— Exercise requirements —
Pull every line with "computer" from the data.

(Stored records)
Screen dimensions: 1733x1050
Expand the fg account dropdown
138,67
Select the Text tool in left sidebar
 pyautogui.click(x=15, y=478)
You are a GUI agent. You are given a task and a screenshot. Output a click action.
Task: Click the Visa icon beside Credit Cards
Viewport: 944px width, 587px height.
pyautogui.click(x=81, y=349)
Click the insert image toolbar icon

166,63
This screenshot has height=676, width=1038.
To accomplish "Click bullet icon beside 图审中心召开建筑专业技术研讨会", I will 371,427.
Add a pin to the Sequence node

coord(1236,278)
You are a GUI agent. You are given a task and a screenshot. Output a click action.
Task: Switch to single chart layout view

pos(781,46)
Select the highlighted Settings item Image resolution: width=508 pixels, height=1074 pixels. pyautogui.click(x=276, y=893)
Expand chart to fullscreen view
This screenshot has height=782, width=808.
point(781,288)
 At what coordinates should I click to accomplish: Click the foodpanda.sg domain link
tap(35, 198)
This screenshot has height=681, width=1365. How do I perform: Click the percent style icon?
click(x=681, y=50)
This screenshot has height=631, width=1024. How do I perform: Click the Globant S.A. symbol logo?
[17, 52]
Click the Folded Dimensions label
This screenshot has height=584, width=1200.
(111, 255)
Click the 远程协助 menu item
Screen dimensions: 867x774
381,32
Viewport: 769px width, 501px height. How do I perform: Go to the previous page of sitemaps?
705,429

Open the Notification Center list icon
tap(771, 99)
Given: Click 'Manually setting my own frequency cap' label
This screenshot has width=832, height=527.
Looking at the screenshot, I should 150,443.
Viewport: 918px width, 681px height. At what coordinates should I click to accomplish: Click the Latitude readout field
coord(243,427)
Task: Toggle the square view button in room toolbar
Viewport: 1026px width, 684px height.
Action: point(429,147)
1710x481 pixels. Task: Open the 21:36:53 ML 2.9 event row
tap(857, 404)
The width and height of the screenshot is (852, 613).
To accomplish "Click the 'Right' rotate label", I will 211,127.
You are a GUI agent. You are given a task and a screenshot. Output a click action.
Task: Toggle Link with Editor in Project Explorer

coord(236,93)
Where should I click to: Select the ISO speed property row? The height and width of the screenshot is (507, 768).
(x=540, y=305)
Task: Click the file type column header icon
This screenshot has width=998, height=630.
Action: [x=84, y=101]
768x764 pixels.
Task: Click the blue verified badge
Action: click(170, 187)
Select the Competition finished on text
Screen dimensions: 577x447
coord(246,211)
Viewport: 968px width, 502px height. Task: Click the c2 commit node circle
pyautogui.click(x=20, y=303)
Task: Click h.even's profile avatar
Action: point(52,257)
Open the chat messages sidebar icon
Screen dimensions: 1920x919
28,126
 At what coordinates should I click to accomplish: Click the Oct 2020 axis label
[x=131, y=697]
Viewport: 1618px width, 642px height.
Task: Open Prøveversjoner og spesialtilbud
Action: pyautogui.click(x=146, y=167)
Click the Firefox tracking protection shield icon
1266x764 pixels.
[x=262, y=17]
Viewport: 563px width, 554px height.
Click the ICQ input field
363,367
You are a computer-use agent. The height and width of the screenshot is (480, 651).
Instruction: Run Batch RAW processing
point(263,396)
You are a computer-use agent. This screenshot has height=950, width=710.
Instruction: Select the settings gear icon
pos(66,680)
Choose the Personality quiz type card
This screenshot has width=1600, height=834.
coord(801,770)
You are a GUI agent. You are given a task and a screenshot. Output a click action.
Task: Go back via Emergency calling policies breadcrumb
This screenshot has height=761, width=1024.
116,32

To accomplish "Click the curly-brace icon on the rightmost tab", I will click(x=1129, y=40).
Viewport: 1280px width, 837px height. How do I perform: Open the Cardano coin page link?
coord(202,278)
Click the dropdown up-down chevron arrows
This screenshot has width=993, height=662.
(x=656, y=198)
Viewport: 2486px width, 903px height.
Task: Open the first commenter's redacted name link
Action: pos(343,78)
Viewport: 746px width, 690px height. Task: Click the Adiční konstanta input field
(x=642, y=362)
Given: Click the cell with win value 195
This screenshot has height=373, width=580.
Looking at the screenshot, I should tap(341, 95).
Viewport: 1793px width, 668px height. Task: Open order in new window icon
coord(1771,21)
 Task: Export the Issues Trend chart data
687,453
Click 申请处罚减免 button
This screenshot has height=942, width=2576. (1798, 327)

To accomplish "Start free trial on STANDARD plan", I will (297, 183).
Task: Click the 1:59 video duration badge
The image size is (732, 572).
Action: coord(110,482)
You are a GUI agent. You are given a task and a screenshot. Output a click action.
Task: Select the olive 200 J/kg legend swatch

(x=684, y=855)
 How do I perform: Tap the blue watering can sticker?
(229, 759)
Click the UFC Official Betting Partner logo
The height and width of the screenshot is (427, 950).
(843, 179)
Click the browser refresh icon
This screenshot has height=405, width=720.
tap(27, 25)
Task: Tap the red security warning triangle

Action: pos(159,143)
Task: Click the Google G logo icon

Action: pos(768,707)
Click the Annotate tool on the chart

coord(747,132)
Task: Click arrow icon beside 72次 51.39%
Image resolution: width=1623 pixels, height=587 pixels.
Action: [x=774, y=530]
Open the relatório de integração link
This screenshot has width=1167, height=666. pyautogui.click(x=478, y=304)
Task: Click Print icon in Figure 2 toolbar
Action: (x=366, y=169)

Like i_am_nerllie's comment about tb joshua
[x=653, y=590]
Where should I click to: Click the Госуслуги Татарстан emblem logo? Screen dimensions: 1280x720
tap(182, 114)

— Your response —
You are a computer-use agent. The height and width of the screenshot is (480, 651).
You are a computer-use agent. This screenshot has height=950, width=710.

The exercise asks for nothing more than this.